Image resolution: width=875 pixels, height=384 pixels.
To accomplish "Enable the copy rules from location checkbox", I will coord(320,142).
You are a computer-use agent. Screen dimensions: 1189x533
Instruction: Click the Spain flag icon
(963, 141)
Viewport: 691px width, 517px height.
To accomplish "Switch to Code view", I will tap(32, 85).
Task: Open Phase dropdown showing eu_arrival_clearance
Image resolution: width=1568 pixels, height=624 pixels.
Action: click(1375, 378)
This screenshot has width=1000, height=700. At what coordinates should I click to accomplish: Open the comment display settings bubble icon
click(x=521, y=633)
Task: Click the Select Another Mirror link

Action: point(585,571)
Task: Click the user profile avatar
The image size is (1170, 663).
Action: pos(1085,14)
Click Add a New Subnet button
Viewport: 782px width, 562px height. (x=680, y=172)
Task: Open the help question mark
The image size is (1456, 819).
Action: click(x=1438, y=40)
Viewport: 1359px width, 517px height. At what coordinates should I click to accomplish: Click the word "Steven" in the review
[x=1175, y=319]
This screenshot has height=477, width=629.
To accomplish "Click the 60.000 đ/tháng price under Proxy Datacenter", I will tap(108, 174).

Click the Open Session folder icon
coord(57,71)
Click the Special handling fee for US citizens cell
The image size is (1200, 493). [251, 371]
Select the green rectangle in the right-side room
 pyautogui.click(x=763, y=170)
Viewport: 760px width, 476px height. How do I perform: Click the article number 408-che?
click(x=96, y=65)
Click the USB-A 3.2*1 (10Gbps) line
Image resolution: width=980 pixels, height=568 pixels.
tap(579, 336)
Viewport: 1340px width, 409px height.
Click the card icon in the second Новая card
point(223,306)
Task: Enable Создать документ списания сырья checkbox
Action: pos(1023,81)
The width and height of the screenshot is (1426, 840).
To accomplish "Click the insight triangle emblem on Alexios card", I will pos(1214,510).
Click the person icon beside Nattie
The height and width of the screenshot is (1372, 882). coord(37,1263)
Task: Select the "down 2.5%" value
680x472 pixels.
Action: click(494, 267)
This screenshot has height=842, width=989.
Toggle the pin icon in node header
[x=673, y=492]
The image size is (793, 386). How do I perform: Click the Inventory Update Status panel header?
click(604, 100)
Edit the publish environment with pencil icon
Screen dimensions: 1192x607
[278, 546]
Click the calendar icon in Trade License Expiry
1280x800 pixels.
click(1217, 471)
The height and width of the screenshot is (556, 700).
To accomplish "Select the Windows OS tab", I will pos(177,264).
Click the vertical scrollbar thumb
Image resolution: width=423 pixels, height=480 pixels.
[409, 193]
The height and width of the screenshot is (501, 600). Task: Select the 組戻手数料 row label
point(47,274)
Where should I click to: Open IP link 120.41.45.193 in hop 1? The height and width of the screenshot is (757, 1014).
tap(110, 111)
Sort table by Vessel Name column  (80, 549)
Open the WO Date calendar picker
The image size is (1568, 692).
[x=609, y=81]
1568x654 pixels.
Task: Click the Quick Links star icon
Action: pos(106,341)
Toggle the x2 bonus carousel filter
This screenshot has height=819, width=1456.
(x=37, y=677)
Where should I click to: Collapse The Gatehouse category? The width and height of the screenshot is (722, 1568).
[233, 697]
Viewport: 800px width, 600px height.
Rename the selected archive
▬▬▬
The required answer is the run of lines above, starting at the line with "Click the Open Session folder icon" and ending at the line with "Viewport: 1340px width, 409px height.", reproduced exactly with both ends.

§ **ANSWER FOR THE TASK**
Click the Open Session folder icon
coord(57,71)
Click the Special handling fee for US citizens cell
The image size is (1200, 493). [251, 371]
Select the green rectangle in the right-side room
 pyautogui.click(x=763, y=170)
Viewport: 760px width, 476px height. How do I perform: Click the article number 408-che?
click(x=96, y=65)
Click the USB-A 3.2*1 (10Gbps) line
Image resolution: width=980 pixels, height=568 pixels.
tap(579, 336)
Viewport: 1340px width, 409px height.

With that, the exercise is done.